## Raw data
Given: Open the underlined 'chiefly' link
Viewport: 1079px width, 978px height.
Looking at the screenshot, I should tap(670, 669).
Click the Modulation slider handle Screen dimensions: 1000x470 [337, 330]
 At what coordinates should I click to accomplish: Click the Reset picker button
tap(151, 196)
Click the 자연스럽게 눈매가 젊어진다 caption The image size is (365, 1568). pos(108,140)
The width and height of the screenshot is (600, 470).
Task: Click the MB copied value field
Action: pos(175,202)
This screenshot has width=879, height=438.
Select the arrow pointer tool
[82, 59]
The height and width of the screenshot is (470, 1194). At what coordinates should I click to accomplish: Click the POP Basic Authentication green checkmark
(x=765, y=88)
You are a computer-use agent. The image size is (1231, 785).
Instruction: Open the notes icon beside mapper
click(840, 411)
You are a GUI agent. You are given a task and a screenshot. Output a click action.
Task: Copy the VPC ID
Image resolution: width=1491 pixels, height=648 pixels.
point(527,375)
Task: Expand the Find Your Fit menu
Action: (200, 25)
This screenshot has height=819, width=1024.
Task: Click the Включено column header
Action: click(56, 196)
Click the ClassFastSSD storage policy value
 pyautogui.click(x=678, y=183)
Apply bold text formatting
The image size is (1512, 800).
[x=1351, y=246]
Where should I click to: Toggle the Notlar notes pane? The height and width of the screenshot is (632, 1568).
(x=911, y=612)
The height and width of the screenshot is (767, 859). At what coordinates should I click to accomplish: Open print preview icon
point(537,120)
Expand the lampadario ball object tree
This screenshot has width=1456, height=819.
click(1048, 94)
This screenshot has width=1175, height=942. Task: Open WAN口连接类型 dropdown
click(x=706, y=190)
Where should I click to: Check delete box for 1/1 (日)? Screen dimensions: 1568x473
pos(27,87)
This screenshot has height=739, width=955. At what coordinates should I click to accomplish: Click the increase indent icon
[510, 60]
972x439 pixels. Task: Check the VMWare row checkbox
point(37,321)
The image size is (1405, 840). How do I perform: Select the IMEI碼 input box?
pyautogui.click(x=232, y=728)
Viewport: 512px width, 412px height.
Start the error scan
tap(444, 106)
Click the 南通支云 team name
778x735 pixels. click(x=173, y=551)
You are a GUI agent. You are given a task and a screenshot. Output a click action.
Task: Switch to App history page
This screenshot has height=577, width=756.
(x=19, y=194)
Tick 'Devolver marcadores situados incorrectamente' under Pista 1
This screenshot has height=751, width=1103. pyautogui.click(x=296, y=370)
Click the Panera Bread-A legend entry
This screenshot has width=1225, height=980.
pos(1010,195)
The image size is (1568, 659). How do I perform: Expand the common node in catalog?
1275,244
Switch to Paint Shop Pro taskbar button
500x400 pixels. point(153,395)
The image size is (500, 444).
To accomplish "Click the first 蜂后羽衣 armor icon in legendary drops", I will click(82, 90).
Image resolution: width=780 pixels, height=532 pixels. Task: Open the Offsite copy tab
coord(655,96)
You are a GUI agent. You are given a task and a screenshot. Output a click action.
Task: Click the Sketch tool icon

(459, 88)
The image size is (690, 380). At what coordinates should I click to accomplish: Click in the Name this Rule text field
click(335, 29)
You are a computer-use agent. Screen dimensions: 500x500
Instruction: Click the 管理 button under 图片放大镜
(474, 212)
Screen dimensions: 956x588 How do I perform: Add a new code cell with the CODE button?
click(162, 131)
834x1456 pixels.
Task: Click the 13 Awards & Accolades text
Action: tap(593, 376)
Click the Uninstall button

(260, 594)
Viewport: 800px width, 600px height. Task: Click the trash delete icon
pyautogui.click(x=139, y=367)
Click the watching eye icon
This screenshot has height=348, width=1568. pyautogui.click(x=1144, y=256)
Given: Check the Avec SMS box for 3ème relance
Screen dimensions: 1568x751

## Your assignment
Include both ends. Return the line holding "Given: Check the" and all lines after it in the records above, exactly as written.

## Final answer
Given: Check the Avec SMS box for 3ème relance
Screen dimensions: 1568x751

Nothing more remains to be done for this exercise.